Endpoints: The primary endpoints are overall response in patients with metastatic papillary cell cancer as measured by RECIST 1.1 criteria as well as a biomarker enriched analysis in all (papillary and clear cell RCC) patients. The secondary endpoints included are OS and PFS as determined by time from onset of treatment to radiological progression by RECIST 1.1.

Results: No results are currently available.

Comments: Metastatic papillary cell cancer is associated with a poor prognosis due to a naturally more aggressive disease history. This trial provides these patients with an opportunity to receive a combination of immune and targeted therapy. This is an exciting opportunity in a somewhat neglected patient cohort at risk of rapid disease progression.

PROSPER: A phase III randomized study comparing perioperative nivolumab versus observation in patients with localized renal cell carcinoma (RCC) undergoing nephrectomy (ECOG-ACRIN 8143)

Status: Recruiting identifier: NCT03055013

Sponsor: National Cancer Institute/CTEP via the National Clinical Trials Network (Lead group: ECOG);

Enrolment: 766

Rationale: As of 2018, there remains no standard adjuvant systemic therapy that increases overall survival over nephrectomy alone for patients with non-metastatic RCC. Nivolumab is an antibody against PD-1 that can improve overall survival in metastatic RCC and is well tolerated. Moving this agent earlier in the disease course to improve clinical outcomes makes sense but requires a thoughtful approach. Within the primary tumor and its microenvironment, there is an ongoing but unsuccessful anti-tumor immune response. Work in murine models has shown that post-PD-1 blockade, anti-tumor CD8 T cells may preferentially expand in these areas and traffic to distant sites, developing into memory cells (Woo Cancer Research 2012). Nephrectomy may remove the majority of these effector cells and cytokines thereby inducing a less potent immune response. Mouse solid tumor models have revealed an overall survival benefit with a short course of neo-adjuvant PD-1 blockade compared to adjuvant therapy alone (Liu Cancer Discovery 2016). In humans, ongoing phase 2 studies of perioperative nivolumab in M0 RCC patients are showing preliminary feasibility and safety with no surgical delays or complications (NCT02575222; NCT02595918).
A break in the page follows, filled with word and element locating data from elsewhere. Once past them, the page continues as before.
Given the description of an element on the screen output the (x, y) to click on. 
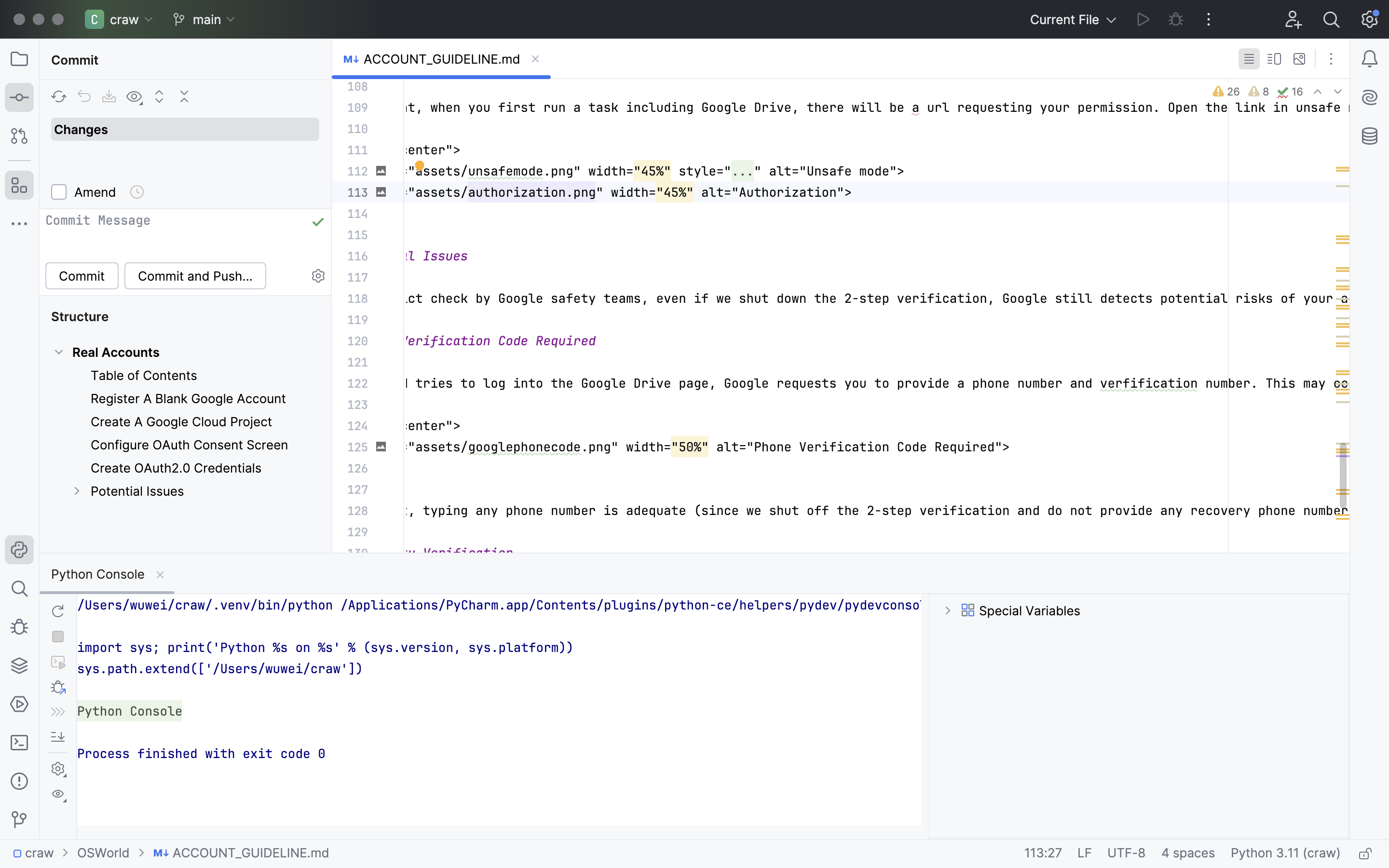
0 0 Configure OAuth Consent Screen Configure OAuth Consent Screen Configure OAuth Consent Screen Configure OAuth Consent Screen Configure OAuth Consent Screen Configure OAuth Consent Screen 0 Register A Blank Google Account Register A Blank Google Account Register A Blank Google Account Register A Blank Google Account Register A Blank Google Account Register A Blank Google Account 0 Create A Google Cloud Project Create A Google Cloud Project Create A Google Cloud Project Create A Google Cloud Project Create A Google Cloud Project Create A Google Cloud Project 0 Create OAuth2.0 Credentials Create OAuth2.0 Credentials Create OAuth2.0 Credentials Create OAuth2.0 Credentials Create OAuth2.0 Credentials Create OAuth2.0 Credentials Structure 0 0 Table of Contents Table of Contents Table of Contents Table of Contents Table of Contents Table of Contents 0 Potential Issues Potential Issues Potential Issues Potential Issues Potential Issues Potential Issues 0 0 Element type: AXGroup (185, 424)
craw – ACCOUNT_GUIDELINE.md Element type: AXStaticText (694, 12)
4 spaces Element type: AXStaticText (1188, 853)
Given the description of an element on the screen output the (x, y) to click on. 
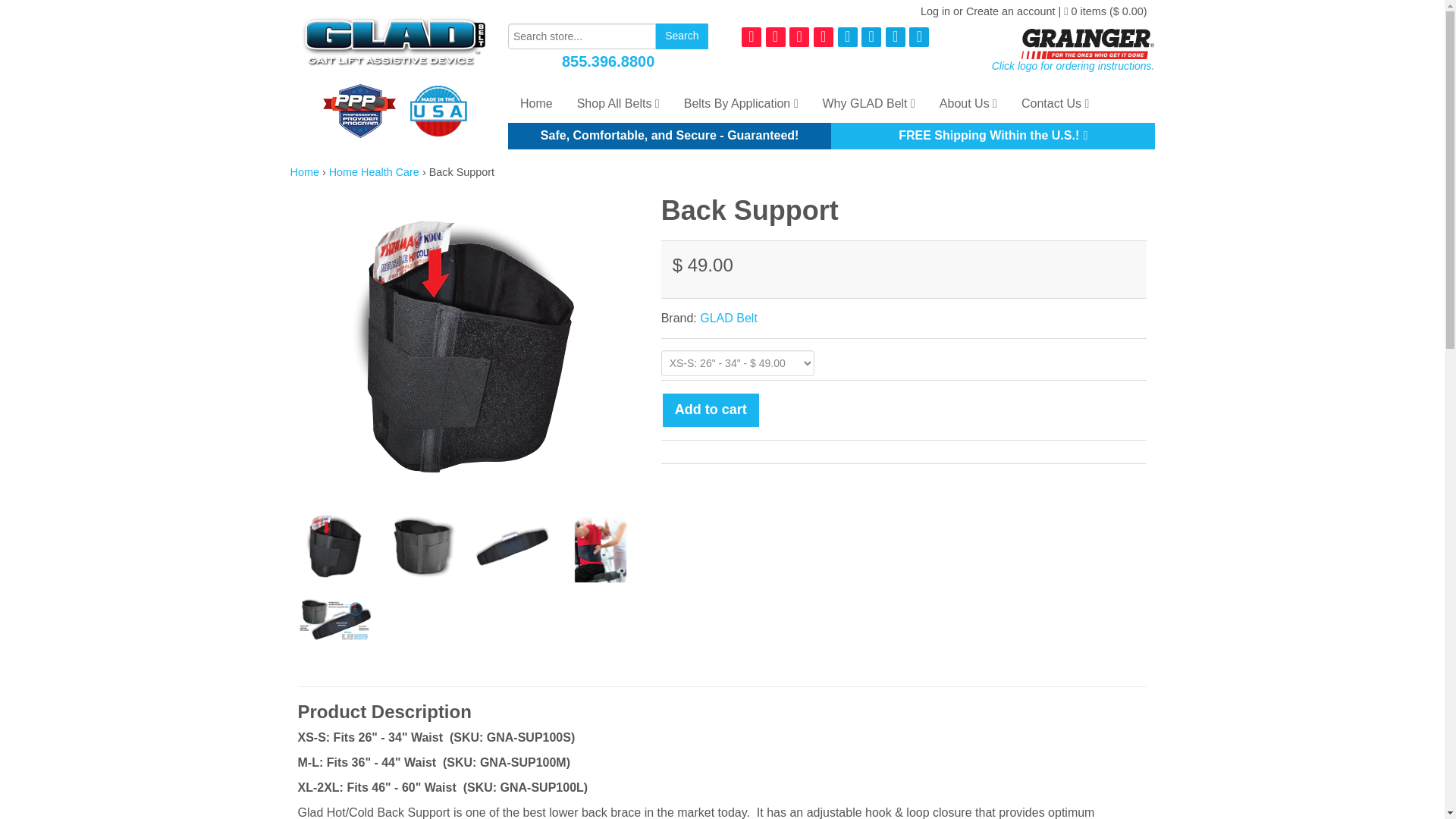
About Us (968, 104)
Create an account (1010, 10)
Click logo for ordering instructions. (1053, 64)
Home (536, 104)
Add to cart (710, 410)
Follow GnR Powersports on Facebook (751, 36)
Search (681, 36)
Why GLAD Belt (868, 104)
Log in (935, 10)
Follow GnR Powersports on YouTube (822, 36)
Follow GladBelt on YouTube (918, 36)
Follow GladBelt on Instagram (895, 36)
Follow GladBelt on Twitter (870, 36)
Follow GnR Powersports on Twitter (775, 36)
Belts By Application (740, 104)
Given the description of an element on the screen output the (x, y) to click on. 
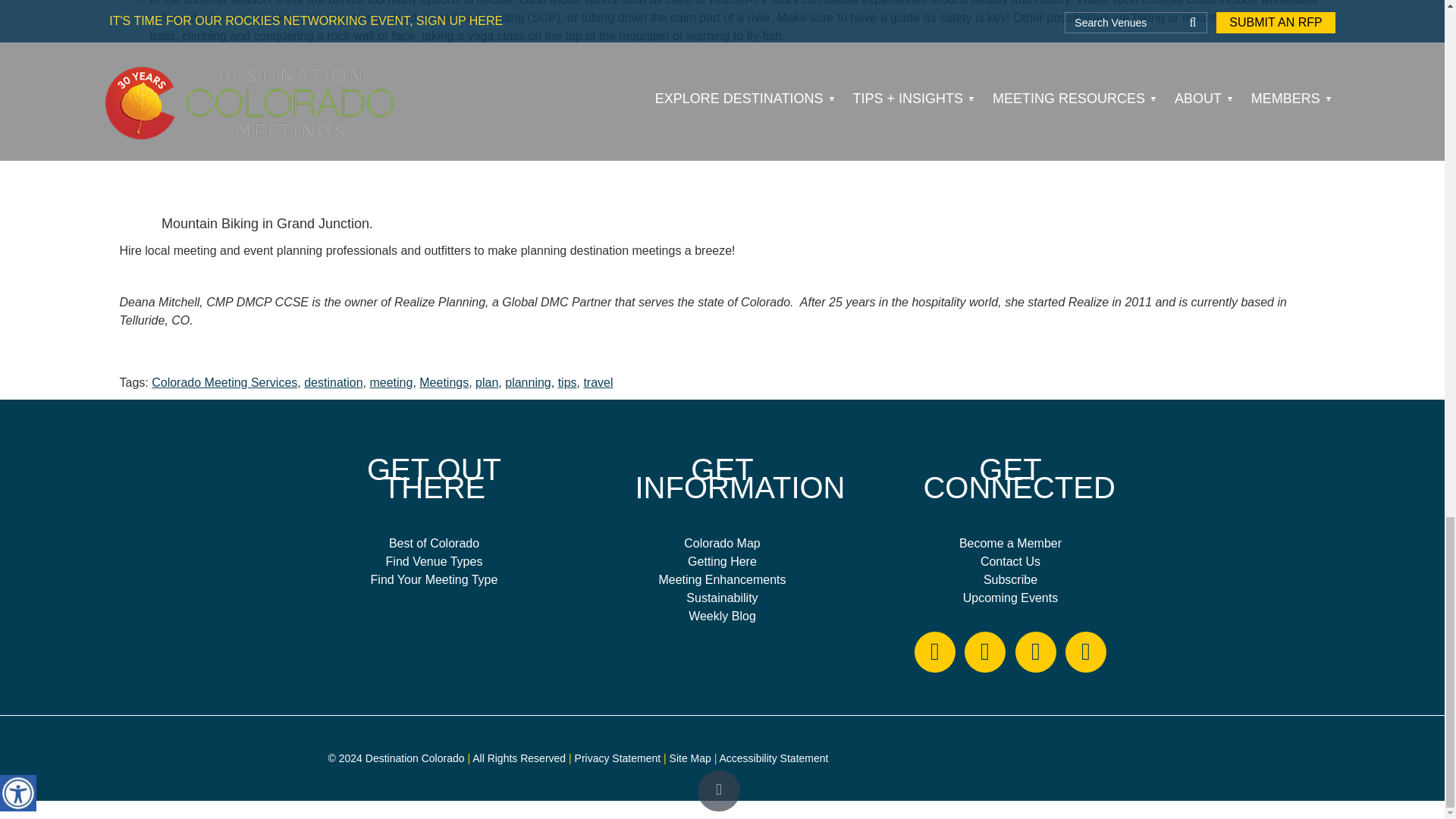
Colorado Meeting Services (224, 382)
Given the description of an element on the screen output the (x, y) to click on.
Study Design: PROSPER RCC (EA8143) is a global, un-blinded, phase 3 study which will examine if perioperative nivolumab in combination with radical or partial nephrectomy can improve clinical outcomes in patients with high risk localized and locally advanced RCC. 766 patients with clinical stage ≥T2 or node positive M0 RCC of any histology will be enrolled. T1 tumors are allowed if signs of clinical node positivity. Tumor biopsy prior to randomization is mandatory to ensure RCC but also permits unparalleled correlative science. Randomization is 1:1. Patients are stratified by clinical T stage, node positivity, and histology. Patients on the investigational arm receive two doses of nivolumab prior to surgery followed by adjuvant nivolumab for 9 months. The adjuvant dosing will be every 2 weeks for 3 months then transition to every 4 weeks x 6 months for enhanced quality of life. The control arm will receive standard of care surgical resection followed by observation. The primary endpoint is recurrence-free survival. The study is also powered to evaluate a significant increase in overall survival with the addition of perioperative PD-1 blockade. Safety, feasibility, and quality of life endpoints critical to adjuvant therapy considerations will be evaluated. PROSPER RCC exemplifies team science with a wealth of embedded correlative work aimed at investigating the impact of the baseline immune milieu, the changes induced by neoadjuvant anti-PD-1 priming, and how both correlate with clinical outcomes.

Comments: The success of PROSPER RCC requires a thoughtful disruption of the current practice of upfront surgery followed by consideration of adjuvant systemic therapy. Given the mechanism of action of nivolumab, it makes sense to engage the patient’s immune system by priming with nivolumab prior to surgery when there is significant target (i.e., tumor antigen) in place. This change in practice has strong potential to increase cures, delay time to recurrence and improve overall survival in patients with high risk non-metastatic RCC.